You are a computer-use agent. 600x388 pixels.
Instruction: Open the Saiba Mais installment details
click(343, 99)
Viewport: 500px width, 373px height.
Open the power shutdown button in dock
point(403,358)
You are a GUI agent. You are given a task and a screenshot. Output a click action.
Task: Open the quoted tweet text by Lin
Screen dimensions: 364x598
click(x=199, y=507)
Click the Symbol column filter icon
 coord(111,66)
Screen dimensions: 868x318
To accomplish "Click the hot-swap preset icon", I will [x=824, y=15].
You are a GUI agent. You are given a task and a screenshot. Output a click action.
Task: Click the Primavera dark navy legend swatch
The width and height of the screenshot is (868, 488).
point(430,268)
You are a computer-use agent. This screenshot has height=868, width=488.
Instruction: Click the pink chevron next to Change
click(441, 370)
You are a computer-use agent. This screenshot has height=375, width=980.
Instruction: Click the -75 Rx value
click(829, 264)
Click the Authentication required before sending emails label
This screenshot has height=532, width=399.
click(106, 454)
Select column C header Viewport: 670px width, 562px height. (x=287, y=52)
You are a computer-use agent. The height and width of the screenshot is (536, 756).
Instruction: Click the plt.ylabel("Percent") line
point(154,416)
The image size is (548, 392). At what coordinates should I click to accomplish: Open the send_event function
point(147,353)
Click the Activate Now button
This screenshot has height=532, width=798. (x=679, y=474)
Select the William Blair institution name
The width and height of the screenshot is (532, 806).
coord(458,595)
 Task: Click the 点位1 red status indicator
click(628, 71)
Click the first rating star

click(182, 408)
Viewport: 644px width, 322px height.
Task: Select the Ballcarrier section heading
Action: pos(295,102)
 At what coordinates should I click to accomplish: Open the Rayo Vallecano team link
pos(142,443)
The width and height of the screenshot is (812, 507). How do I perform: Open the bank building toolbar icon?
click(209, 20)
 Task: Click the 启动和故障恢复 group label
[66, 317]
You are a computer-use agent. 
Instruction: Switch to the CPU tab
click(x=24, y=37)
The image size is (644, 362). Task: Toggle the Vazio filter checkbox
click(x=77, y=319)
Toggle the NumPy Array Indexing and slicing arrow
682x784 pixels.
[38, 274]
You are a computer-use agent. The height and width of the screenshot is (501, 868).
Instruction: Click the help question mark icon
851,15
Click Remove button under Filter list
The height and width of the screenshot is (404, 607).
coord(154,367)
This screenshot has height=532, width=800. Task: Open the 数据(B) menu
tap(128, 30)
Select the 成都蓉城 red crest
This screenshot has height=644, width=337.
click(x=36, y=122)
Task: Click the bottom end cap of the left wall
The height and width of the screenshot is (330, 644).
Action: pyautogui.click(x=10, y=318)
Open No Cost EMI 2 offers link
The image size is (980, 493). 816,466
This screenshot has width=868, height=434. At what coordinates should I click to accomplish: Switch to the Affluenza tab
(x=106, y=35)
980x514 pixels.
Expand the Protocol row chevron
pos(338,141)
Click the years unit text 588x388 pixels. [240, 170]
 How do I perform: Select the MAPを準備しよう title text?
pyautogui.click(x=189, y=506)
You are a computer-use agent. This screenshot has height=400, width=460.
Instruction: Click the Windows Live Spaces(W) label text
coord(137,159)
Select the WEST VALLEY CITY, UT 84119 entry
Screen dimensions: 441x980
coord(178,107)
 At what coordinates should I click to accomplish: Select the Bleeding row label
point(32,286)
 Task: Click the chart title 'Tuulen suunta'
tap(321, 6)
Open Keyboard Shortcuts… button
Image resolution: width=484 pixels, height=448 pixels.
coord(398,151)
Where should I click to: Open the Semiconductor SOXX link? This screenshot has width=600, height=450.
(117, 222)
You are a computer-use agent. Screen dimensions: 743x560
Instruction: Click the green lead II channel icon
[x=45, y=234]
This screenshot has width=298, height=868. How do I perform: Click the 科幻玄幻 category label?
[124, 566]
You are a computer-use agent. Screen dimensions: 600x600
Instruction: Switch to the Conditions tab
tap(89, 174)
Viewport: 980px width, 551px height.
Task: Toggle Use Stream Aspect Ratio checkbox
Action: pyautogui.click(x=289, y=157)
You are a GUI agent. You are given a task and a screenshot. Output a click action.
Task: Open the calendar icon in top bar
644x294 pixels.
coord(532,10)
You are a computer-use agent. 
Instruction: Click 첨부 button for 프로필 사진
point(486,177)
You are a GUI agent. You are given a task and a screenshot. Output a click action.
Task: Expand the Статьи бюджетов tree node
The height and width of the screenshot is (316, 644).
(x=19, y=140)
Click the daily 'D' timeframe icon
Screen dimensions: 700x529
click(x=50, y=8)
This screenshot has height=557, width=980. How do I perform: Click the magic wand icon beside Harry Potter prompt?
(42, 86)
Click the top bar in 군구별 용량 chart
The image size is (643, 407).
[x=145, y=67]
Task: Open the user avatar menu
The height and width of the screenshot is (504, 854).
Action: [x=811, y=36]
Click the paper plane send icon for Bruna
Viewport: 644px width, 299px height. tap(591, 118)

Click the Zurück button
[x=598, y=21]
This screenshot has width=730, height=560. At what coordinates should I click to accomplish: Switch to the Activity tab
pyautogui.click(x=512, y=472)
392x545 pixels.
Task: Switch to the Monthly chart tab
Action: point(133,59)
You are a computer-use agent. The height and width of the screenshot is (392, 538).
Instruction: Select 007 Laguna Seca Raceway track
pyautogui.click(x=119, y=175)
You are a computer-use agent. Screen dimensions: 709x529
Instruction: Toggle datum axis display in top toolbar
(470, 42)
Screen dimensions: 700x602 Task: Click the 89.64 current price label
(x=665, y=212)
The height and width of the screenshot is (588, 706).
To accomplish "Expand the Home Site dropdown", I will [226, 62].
┄┄┄┄┄┄┄┄┄┄
Each line in the listing is to be returned exactly.

You are a computer-use agent. 600x388 pixels.
Instruction: Open the Saiba Mais installment details
click(343, 99)
Viewport: 500px width, 373px height.
Open the power shutdown button in dock
point(403,358)
You are a GUI agent. You are given a task and a screenshot. Output a click action.
Task: Open the quoted tweet text by Lin
Screen dimensions: 364x598
click(x=199, y=507)
Click the Symbol column filter icon
 coord(111,66)
Screen dimensions: 868x318
To accomplish "Click the hot-swap preset icon", I will [x=824, y=15].
You are a GUI agent. You are given a task and a screenshot. Output a click action.
Task: Click the Primavera dark navy legend swatch
The width and height of the screenshot is (868, 488).
point(430,268)
You are a computer-use agent. This screenshot has height=868, width=488.
Instruction: Click the pink chevron next to Change
click(441, 370)
You are a computer-use agent. This screenshot has height=375, width=980.
Instruction: Click the -75 Rx value
click(829, 264)
Click the Authentication required before sending emails label
This screenshot has height=532, width=399.
click(106, 454)
Select column C header Viewport: 670px width, 562px height. (x=287, y=52)
You are a computer-use agent. The height and width of the screenshot is (536, 756).
Instruction: Click the plt.ylabel("Percent") line
point(154,416)
The image size is (548, 392). At what coordinates should I click to accomplish: Open the send_event function
point(147,353)
Click the Activate Now button
This screenshot has height=532, width=798. (x=679, y=474)
Select the William Blair institution name
The width and height of the screenshot is (532, 806).
coord(458,595)
 Task: Click the 点位1 red status indicator
click(628, 71)
Click the first rating star

click(182, 408)
Viewport: 644px width, 322px height.
Task: Select the Ballcarrier section heading
Action: pos(295,102)
 At what coordinates should I click to accomplish: Open the Rayo Vallecano team link
pos(142,443)
The width and height of the screenshot is (812, 507). How do I perform: Open the bank building toolbar icon?
click(209, 20)
 Task: Click the 启动和故障恢复 group label
[66, 317]
You are a computer-use agent. 
Instruction: Switch to the CPU tab
click(x=24, y=37)
The image size is (644, 362). Task: Toggle the Vazio filter checkbox
click(x=77, y=319)
Toggle the NumPy Array Indexing and slicing arrow
682x784 pixels.
[38, 274]
You are a computer-use agent. The height and width of the screenshot is (501, 868).
Instruction: Click the help question mark icon
851,15
Click Remove button under Filter list
The height and width of the screenshot is (404, 607).
coord(154,367)
This screenshot has height=532, width=800. Task: Open the 数据(B) menu
tap(128, 30)
Select the 成都蓉城 red crest
This screenshot has height=644, width=337.
click(x=36, y=122)
Task: Click the bottom end cap of the left wall
The height and width of the screenshot is (330, 644).
Action: pyautogui.click(x=10, y=318)
Open No Cost EMI 2 offers link
The image size is (980, 493). 816,466
This screenshot has width=868, height=434. At what coordinates should I click to accomplish: Switch to the Affluenza tab
(x=106, y=35)
980x514 pixels.
Expand the Protocol row chevron
pos(338,141)
Click the years unit text 588x388 pixels. [240, 170]
 How do I perform: Select the MAPを準備しよう title text?
pyautogui.click(x=189, y=506)
You are a computer-use agent. This screenshot has height=400, width=460.
Instruction: Click the Windows Live Spaces(W) label text
coord(137,159)
Select the WEST VALLEY CITY, UT 84119 entry
Screen dimensions: 441x980
coord(178,107)
 At what coordinates should I click to accomplish: Select the Bleeding row label
point(32,286)
 Task: Click the chart title 'Tuulen suunta'
tap(321, 6)
Open Keyboard Shortcuts… button
Image resolution: width=484 pixels, height=448 pixels.
coord(398,151)
Where should I click to: Open the Semiconductor SOXX link? This screenshot has width=600, height=450.
(117, 222)
You are a computer-use agent. Screen dimensions: 743x560
Instruction: Click the green lead II channel icon
[x=45, y=234]
This screenshot has width=298, height=868. How do I perform: Click the 科幻玄幻 category label?
[124, 566]
You are a computer-use agent. Screen dimensions: 600x600
Instruction: Switch to the Conditions tab
tap(89, 174)
Viewport: 980px width, 551px height.
Task: Toggle Use Stream Aspect Ratio checkbox
Action: pyautogui.click(x=289, y=157)
You are a GUI agent. You are given a task and a screenshot. Output a click action.
Task: Open the calendar icon in top bar
644x294 pixels.
coord(532,10)
You are a computer-use agent. 
Instruction: Click 첨부 button for 프로필 사진
point(486,177)
You are a GUI agent. You are given a task and a screenshot. Output a click action.
Task: Expand the Статьи бюджетов tree node
The height and width of the screenshot is (316, 644).
(x=19, y=140)
Click the daily 'D' timeframe icon
Screen dimensions: 700x529
click(x=50, y=8)
This screenshot has height=557, width=980. How do I perform: Click the magic wand icon beside Harry Potter prompt?
(42, 86)
Click the top bar in 군구별 용량 chart
The image size is (643, 407).
[x=145, y=67]
Task: Open the user avatar menu
The height and width of the screenshot is (504, 854).
Action: [x=811, y=36]
Click the paper plane send icon for Bruna
Viewport: 644px width, 299px height. tap(591, 118)

Click the Zurück button
[x=598, y=21]
This screenshot has width=730, height=560. At what coordinates should I click to accomplish: Switch to the Activity tab
pyautogui.click(x=512, y=472)
392x545 pixels.
Task: Switch to the Monthly chart tab
Action: point(133,59)
You are a computer-use agent. The height and width of the screenshot is (392, 538).
Instruction: Select 007 Laguna Seca Raceway track
pyautogui.click(x=119, y=175)
You are a computer-use agent. Screen dimensions: 709x529
Instruction: Toggle datum axis display in top toolbar
(470, 42)
Screen dimensions: 700x602 Task: Click the 89.64 current price label
(x=665, y=212)
The height and width of the screenshot is (588, 706).
To accomplish "Expand the Home Site dropdown", I will [226, 62].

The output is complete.